A precious friend sent these words to me recently.

It was a beautiful day at “C” when her text message arrived. The “C” was calm and gentle. There were no visible clouds on the horizon. A soft breeze blew – enough to remind us that we were drifting a bit at “C”, but not enough to create more than soft ripples in our life pool. It was smooth sailing, so-to-speak. And so I had – and took - the time to read, reread, absorb and thank her for these words, humbled that they had brought me to her mind.

But the “C” is fickle. And vast. And powerful. A squall can arise without warning, knocking one’s nascent “C” legs out from under. And a few days later, it did just that.

Last Friday morning started out much like any other of late. Except that we had all slept soundly, the recently resurrected baby monitor uncharacteristically quiet overnight.

This should have been our first clue: storm clouds were gathering at “C”.

Callen awoke just after dawn. We heard the distinctive sound of his slightly uneven footsteps - from his bedroom, to the bathroom, down the stairs, and into the den. We heard the soft rustle of pillows and blankets being adjusted to accommodate his comfort. We heard the TV turn on. What we didn’t hear was his voice. He didn’t call for us, or to us.

This brought us quickly to his side – and what we saw jarred us into action.

Our hearts sank: overnight Callen had seemingly been drained of color, save the scattered new bruises on his little legs.

And a bloody spot on his lower lip.

And an angry looking fissure in his left nostril.

He lay completely still in between bouts of intense nausea. His pulse was elevated, his breathing uneven. When he finally did open his mouth it was to dry heave and shriek in pain.

Within moments the car was readied for his transport, the clinic was notified of his change in status and made aware of our impending arrival. I drove quickly but cautiously so as to avoid any unwelcomed attention: Callen could not tolerate being upright in a car seat and thus was splayed across the back seat surrounded by blankets, pillows and buckets. He kept his eyes closed and uttered no sound for the entire 20-minute drive. I kept one hand on his radial pulse just to be sure…

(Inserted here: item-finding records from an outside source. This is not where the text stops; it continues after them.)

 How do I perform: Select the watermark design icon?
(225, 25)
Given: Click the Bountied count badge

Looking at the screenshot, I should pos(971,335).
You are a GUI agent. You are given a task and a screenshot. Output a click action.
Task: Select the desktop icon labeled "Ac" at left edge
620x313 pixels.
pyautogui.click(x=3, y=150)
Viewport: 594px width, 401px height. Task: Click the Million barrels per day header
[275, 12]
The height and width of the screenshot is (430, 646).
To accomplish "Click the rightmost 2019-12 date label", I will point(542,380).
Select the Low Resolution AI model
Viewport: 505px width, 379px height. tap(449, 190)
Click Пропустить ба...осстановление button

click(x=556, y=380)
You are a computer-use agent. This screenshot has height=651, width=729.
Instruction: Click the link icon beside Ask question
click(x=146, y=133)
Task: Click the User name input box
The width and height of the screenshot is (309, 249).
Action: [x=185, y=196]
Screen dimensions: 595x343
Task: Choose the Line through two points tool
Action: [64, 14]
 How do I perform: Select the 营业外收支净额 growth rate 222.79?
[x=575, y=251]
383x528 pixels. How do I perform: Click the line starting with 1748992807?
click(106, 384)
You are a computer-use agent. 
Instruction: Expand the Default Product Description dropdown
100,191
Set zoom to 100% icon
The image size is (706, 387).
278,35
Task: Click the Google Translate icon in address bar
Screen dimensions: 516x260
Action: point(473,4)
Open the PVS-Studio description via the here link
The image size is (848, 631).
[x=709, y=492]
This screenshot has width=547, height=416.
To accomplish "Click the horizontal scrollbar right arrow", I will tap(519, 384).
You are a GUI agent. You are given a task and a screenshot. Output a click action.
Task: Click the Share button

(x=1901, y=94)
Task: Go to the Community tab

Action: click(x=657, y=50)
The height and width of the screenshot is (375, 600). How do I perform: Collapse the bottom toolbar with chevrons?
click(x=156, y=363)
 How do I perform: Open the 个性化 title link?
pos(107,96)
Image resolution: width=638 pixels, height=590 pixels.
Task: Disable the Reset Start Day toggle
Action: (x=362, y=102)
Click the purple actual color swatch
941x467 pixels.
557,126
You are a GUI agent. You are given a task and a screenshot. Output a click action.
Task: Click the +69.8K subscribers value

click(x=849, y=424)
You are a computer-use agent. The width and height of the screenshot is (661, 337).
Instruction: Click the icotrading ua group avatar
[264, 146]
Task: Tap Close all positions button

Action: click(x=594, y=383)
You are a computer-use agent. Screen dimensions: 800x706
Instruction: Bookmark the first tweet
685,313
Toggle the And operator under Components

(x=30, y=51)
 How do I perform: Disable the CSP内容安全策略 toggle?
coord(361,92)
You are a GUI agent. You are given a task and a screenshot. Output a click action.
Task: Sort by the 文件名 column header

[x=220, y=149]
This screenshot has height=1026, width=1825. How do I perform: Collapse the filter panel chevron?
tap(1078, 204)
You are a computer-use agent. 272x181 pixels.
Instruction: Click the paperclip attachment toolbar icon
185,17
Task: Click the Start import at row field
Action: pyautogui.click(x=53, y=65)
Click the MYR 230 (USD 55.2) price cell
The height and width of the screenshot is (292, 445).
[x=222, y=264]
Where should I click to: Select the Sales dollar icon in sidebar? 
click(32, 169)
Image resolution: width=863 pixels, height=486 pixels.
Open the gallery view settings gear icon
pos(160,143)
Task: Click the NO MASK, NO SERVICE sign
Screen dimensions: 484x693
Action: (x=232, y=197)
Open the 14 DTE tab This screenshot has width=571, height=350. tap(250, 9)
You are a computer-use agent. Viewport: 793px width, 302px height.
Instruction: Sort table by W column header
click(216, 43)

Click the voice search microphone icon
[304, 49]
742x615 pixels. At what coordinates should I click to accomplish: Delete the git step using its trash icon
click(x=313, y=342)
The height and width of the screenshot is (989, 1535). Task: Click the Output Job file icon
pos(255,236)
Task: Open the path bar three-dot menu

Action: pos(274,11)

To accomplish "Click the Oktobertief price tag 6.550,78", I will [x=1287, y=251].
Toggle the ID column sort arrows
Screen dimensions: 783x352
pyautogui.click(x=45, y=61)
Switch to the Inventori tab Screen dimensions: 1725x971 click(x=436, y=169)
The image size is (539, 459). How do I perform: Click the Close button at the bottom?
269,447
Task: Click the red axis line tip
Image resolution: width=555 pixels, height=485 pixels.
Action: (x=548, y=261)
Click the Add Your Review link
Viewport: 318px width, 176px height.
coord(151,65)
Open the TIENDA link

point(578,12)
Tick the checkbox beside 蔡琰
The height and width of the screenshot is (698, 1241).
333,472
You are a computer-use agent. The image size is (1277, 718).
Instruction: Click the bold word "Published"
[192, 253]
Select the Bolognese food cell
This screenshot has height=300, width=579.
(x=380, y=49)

Upon arrival we were ushered to a private exam room where I was interviewed and two doctors summarily examined Callen before our nurse even had time to enter the room. His vitals were then checked, his port accessed, labs drawn, and an IV fluid bolus started.

His oncologist returned with the lab results. As expected, all blood count parameters were critically low. He was profoundly anemic with a hemoglobin of 6, thrombocytopenic with platelets of 30, and neutropenic with an ANC of 200. The chemotherapy was indiscriminately destroying everything in its path. Callen was on empty. And for the first time since those agonizing days in March, he looked every bit the part of someone fighting “the big C”.

The sight of my listless little boy was more than I could bear. And in that moment, despite my best efforts to hold back the floodgates, the dam burst. I could do nothing but bow my head, and weep openly and unabashedly for my precious son, and for every son, daughter, father, mother, sister, brother, friend being ravaged by the disease or by its oft equally cruel cure.

I felt a gentle pat pat pat on my head. It was my sweet Callen, eyes staring into space, arms outstretched toward me – one found my head, the other my hand. I took the little hand he offered, and the larger one proffered by his doctor. We held onto each other tightly. Moored together, we adjusted our sails, and weathered that day’s storm - unwilling that any one of us be lost at “C”.